Mr Mahtab Uddin Mamun, senior video editor of Diganta Television died recently following a massive cardiac arrest. Mr Mamun has been undergoing severe financial crisis following the closure of Diganta Television by government forces last year during the Hefazat-e-Islam rally at Shapla Chottor, Dhaka.
DTV had been covering the massive rally on May 5 2013, formed by Hefazat in opposition to Islamophobic comments made at the Shahbag rally. Hefazat also put forward demands critical of some of the governments policies. In the midst of the television coverage, state police forces raided the DTV offices and forced closure of the channel along with a second channel also covering the rally, Islamic TV. This was followed by armed raids and dispersion of the Shapla Chottor rally. Dhaka based human rights group, Odhikar, published a report following the raids, stating dozens died as a result of state violence on the Hefazat gathering. Following publication of the report Odhikar Secretary General, Adilur Rahman Khan, and Director, Nasiruddin Elan, were indicted for their report.
The closures of the TV channels plunged their hundreds of employees in financial uncertainty at the sudden loss of employment. Mr Mamun was on such employee. After the sudden loss of his job as Senior Video Editor at the channel, he struggled with severe financial difficulty, attempting to establish a living through various unsuccessful means.
His death has been seen by some as symptomatic of the challenges suffered by dissident Bangladeshi media at the hands of the authorities. DTV remains closed to this day. More recently a new national broadcast policy has been established. In a press briefing on August 28, Prime Minister Sheikh Hasina told journalists not to ‘cross the line’ set down in the new guidelines, local media reported. She was quoted as saying: ‘Don’t try to cut off the branch you are sitting on. You too will fall. I think a hint is enough for the intelligent.’
Human Rights Watch issued a report criticising the ‘draconion’ new media policy.
‘This policy exemplifies how little appreciation the government has for free speech,’ said Brad Adams, Human Rights Watch Asia director. ‘This vague policy will allow the government to take arbitrary action against those it sees as its political opponents and could be a precursor to legislation that would lead to censorship and criminal penalties.’

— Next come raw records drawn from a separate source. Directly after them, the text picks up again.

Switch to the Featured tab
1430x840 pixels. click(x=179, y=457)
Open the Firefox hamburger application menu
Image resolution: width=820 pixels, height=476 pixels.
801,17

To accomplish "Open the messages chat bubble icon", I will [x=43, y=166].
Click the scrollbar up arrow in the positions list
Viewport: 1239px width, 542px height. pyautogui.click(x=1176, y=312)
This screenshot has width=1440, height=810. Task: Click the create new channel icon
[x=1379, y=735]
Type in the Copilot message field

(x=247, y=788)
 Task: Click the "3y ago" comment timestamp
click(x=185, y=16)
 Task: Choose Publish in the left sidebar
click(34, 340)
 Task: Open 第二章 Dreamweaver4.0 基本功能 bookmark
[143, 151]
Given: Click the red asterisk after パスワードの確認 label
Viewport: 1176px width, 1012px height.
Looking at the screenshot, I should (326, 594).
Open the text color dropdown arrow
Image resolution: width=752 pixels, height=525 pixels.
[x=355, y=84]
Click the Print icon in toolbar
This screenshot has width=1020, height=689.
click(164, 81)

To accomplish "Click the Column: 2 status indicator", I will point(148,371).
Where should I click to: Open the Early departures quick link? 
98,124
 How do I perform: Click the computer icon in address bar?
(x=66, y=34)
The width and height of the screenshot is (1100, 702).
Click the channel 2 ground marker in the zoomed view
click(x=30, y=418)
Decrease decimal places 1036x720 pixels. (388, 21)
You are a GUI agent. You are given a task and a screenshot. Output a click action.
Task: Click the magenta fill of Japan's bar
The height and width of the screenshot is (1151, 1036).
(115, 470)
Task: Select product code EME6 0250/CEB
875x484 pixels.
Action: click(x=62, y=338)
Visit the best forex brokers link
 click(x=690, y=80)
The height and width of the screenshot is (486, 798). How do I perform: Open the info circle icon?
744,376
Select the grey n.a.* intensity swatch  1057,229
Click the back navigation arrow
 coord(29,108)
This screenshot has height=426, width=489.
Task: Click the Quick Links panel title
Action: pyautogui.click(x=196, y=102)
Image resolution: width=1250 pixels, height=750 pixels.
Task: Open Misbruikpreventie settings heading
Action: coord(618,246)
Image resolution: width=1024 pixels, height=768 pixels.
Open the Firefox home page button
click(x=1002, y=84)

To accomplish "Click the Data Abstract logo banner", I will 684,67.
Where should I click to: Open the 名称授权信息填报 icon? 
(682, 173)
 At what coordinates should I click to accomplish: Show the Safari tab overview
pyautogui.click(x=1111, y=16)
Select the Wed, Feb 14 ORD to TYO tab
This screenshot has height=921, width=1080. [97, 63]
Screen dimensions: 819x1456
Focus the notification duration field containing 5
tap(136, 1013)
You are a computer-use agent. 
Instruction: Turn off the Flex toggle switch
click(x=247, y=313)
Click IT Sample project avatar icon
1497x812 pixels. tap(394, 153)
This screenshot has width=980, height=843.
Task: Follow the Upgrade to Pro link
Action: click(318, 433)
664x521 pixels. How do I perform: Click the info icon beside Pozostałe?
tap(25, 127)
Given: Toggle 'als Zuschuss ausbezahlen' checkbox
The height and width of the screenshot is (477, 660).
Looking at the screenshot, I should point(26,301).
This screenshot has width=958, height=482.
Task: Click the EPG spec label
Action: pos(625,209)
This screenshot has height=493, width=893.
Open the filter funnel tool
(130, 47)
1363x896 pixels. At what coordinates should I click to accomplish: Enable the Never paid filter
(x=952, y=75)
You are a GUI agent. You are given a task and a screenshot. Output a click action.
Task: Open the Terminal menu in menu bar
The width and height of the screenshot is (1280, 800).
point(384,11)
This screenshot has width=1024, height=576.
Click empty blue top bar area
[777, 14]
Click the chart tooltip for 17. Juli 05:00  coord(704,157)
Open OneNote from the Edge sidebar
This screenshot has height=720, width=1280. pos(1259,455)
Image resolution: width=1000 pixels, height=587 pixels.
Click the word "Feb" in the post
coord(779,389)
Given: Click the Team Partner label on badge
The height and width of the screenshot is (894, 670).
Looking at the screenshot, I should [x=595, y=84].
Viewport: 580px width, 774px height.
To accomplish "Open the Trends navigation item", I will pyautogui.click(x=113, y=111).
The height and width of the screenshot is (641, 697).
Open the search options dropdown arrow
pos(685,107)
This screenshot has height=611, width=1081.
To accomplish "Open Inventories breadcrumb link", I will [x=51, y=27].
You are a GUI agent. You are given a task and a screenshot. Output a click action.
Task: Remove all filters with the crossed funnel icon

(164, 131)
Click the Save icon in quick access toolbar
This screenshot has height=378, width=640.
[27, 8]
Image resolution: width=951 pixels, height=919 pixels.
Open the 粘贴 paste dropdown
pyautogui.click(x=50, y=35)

Human Rights Watch adds ‘Because none of the key terms are defined, media would be susceptible to arbitrary enforcement.
‘This policy is a frontal assault on media freedom, which is essential as a check on government power, corruption, and human rights abuses, among many other issues,’ Adams said. ‘It empowers an increasingly authoritarian state with tools to go after critics. It needs to be revoked if the government is serious about its commitment to freedom.’